By slowing the rotary speed from about 130 to 90 rpm through the Carrizo sandstone, the R437's exhibited an even wear pattern and increased bit life.

The 8 3/4-in. R437 PDC bits lowered cost per foot by 42% compared to offset roller-cone bits (Fig. 8). An average savings of $18,783 per well was realized in the intermediate hole, and $34,432 over the life of the bits that were run on two wells before dulling.

The results of the bit selection methodology, which are summarized in Table 1, resulted in a PDC bit that could successfully drill the lower intervals, saving significant time and money. Earlier tests indicated that the upper intervals could be drilled successfully but the PDC bits would dull in the lower intervals, resulting in an uneconomical run.

RESULTS

With the optimized bit style selected and operating parameters determined, a test was planned to drill the entire 8 3/4-in. interval with one bit. On Enron's Vela Cuellor No. 2 well, 4 miles east of Zapata, Tex., a rerun 8 3/4-in. R437 was picked up after setting surface casing at 1,300 ft.

The R437 drilled out the casing float equipment to an intermediate-casing depth of 6,772 ft. The 5,472 ft section drilled in an average ROP of 50.4 ft/hr. This was a $21,121 savings over roller-cone bits. A rerun 6 1/4-in. R435 drilled out the intermediate-casing float collar and shoe before drilling to TD.

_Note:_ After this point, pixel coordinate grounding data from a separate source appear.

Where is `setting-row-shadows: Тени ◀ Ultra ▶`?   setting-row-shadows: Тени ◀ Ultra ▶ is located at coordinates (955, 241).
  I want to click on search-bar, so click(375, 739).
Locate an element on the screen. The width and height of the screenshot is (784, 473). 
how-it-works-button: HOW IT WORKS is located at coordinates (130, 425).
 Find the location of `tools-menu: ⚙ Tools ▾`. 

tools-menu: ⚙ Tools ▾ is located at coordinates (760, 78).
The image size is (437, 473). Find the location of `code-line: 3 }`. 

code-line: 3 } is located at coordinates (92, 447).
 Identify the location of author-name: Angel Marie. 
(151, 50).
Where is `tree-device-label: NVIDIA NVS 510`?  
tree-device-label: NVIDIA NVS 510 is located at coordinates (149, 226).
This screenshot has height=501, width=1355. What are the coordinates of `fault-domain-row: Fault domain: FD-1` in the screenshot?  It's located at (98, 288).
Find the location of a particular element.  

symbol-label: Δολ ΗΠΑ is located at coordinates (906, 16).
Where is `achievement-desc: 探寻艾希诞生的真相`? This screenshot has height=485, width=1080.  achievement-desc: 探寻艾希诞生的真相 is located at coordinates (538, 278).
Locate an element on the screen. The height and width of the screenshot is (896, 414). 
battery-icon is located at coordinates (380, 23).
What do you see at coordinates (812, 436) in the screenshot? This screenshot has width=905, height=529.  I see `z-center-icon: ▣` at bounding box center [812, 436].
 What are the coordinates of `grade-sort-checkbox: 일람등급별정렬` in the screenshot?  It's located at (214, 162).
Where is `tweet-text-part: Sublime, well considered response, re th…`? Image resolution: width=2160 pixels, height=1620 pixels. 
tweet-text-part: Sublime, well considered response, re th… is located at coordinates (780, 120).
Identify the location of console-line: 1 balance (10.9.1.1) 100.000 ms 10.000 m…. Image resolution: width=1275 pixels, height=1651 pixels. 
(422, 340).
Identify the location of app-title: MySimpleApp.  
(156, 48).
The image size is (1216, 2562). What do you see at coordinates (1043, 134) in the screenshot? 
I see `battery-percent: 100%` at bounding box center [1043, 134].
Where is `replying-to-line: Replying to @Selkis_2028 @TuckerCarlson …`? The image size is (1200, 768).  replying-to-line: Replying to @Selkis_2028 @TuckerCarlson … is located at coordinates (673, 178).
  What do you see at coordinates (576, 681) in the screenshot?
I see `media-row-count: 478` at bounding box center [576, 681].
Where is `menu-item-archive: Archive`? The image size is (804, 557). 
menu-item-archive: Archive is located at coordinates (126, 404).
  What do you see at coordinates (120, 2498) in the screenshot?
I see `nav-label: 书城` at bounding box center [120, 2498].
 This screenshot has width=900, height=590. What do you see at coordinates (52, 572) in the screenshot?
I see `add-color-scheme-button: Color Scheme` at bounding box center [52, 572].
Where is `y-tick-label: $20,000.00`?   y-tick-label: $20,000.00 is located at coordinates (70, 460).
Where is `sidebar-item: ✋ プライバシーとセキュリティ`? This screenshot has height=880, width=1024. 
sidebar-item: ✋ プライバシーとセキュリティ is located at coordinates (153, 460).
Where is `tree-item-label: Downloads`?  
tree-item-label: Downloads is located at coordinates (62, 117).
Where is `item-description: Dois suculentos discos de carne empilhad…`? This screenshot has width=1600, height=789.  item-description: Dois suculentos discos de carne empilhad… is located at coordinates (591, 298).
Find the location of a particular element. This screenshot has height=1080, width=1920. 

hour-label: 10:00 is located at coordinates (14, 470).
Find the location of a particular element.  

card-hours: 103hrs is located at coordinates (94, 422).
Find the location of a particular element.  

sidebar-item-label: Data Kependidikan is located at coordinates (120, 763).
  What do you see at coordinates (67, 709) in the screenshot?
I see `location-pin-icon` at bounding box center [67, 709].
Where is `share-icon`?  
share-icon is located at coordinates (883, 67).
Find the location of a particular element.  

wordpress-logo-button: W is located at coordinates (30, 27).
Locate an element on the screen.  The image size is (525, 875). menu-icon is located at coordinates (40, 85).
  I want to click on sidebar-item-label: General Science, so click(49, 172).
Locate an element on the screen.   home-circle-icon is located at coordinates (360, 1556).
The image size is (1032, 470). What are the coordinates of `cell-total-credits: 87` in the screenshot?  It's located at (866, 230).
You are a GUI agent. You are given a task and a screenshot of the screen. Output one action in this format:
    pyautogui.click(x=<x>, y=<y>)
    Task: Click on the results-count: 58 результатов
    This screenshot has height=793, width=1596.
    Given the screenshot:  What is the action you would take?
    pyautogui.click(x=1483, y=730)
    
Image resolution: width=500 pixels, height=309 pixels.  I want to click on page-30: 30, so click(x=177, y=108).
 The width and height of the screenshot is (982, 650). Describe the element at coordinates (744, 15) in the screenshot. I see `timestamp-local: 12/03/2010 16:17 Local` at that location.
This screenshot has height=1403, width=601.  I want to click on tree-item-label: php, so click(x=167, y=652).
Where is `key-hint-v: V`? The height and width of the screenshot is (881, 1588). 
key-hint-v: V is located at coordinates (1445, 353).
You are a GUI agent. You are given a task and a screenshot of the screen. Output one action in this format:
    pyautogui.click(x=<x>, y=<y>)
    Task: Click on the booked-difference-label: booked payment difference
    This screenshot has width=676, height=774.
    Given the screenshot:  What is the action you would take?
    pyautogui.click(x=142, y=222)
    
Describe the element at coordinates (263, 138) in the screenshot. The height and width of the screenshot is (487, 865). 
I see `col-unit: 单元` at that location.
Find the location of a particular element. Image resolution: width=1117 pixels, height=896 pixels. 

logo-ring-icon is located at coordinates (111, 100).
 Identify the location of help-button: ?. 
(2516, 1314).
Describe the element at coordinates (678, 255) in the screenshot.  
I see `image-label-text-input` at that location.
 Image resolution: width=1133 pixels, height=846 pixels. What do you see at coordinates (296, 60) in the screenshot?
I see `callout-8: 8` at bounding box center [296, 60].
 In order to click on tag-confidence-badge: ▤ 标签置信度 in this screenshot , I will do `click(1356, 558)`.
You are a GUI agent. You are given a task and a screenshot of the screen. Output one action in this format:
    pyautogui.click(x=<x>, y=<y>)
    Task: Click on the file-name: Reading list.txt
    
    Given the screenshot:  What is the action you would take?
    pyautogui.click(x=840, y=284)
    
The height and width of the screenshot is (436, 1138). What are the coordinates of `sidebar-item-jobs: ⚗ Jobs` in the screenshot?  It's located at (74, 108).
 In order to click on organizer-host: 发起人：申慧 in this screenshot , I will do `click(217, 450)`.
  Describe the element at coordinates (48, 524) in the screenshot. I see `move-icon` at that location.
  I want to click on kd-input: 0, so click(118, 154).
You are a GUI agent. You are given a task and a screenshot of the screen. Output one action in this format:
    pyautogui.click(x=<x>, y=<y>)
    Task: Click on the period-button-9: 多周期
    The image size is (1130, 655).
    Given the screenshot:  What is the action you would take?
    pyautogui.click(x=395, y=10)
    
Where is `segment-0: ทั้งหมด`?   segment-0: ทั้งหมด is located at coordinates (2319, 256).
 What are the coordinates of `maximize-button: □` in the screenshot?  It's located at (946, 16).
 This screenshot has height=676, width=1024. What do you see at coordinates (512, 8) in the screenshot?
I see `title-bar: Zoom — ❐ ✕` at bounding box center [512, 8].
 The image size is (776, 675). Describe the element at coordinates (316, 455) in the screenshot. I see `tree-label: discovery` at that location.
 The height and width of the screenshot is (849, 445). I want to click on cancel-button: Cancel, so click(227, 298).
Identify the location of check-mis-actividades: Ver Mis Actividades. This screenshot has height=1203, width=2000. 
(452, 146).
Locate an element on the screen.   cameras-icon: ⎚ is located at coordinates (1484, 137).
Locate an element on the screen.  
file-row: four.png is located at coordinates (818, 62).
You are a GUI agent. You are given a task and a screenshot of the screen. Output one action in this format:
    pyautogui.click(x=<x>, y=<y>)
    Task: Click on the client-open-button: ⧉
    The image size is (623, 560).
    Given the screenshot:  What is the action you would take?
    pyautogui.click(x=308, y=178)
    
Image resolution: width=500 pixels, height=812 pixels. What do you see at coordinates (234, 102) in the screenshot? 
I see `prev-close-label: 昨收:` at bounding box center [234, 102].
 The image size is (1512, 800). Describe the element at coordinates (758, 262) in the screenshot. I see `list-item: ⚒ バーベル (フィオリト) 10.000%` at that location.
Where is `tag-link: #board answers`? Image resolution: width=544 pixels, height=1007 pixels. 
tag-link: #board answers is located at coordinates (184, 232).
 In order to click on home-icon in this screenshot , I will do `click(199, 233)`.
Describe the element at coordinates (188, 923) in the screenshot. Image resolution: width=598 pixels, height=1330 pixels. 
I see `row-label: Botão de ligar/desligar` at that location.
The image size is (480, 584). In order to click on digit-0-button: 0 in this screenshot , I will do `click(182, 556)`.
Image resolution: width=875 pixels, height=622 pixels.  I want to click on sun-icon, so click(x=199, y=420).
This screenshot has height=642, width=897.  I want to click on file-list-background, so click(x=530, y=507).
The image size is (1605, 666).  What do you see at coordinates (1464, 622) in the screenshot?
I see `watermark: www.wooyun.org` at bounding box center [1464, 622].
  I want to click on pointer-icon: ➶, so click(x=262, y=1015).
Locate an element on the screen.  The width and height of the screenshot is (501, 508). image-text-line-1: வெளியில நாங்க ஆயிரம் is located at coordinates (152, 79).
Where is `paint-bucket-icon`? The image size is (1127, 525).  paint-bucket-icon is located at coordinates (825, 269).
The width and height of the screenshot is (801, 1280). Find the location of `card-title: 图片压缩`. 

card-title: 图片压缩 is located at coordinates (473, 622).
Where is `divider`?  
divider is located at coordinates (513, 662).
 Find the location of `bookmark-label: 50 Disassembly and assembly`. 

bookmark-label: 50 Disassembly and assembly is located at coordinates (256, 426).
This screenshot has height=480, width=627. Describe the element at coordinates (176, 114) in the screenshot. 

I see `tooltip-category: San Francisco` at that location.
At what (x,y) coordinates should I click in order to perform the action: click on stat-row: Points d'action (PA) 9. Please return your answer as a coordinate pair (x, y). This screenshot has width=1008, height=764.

The TD was extended from 8,800 to 10,900 ft. The R435 averaged 33.8 ft/hr over the 4,129-ft interval. The bit saved $20,395.

The Vela Cuellar No. 2 was successfully drilled with one bit per hole size interval (Fig. 9). This accomplished the original goal of the bit development program. More astoundingly, it was accomplished using rerun PDC bits. Of those wells with similar casing programs in the Lobo trend area, this well is the first known to be drilled with one bit per hole size interval.

ACKNOWLEDGMENT

The authors thank Enron Oil & Gas Co. for permission to publish this article.

REFERENCES

  1. Robinson, B.M., Holditch, S.A., and Lee, W.J., "A Case Study of the Wilcox (Lobo) Trend in Webb and Zapata Counties, TX," paper SPE 11600, SPE/DOE Symposium on Low Permeability, Denver, Mar. 14-16, 1983.

  2. McClelland, G.M., "Review of Polycrystalline Diamond Compact Bits Run with Invert Emulsion Oil Muds in Shallow South Texas Wells," paper SPE 13110, 59th Annual Technical Conference and Exhibition, Houston, Sept. 16-19, 1984.

  3. Long, John, "The Eocene Lobo Gravity Slide, Webb and Zapata Counties, Texas," South Texas Geological Society, Contributions to the Geology of South Texas, 1986.

  4. Kerr, C., "PDC Drill Bit Design and Field Application Evolution," paper SPE 14075, International Meeting on Petroleum Engineering, Beijing, China, Mar. 17-20, 1986.

  5. Glowka, D.A., "Implications of Thermal Wear Phenomena for PDC Bit Design and Operation," paper SPE 14222, 60th Annual Technical Conference and Exhibition, Las Vegas, Sept. 22-25, 1985.

  6. Holster, J.L., and Kipp, R.J., "Effect of Bit Hydraulic Horsepower on the Drilling Rate of a Polycrystalline Diamond Bit," paper SPE 11949, 58th Annual Technical Conference and Exhibition, San Francisco, Oct. 5-8, 1983.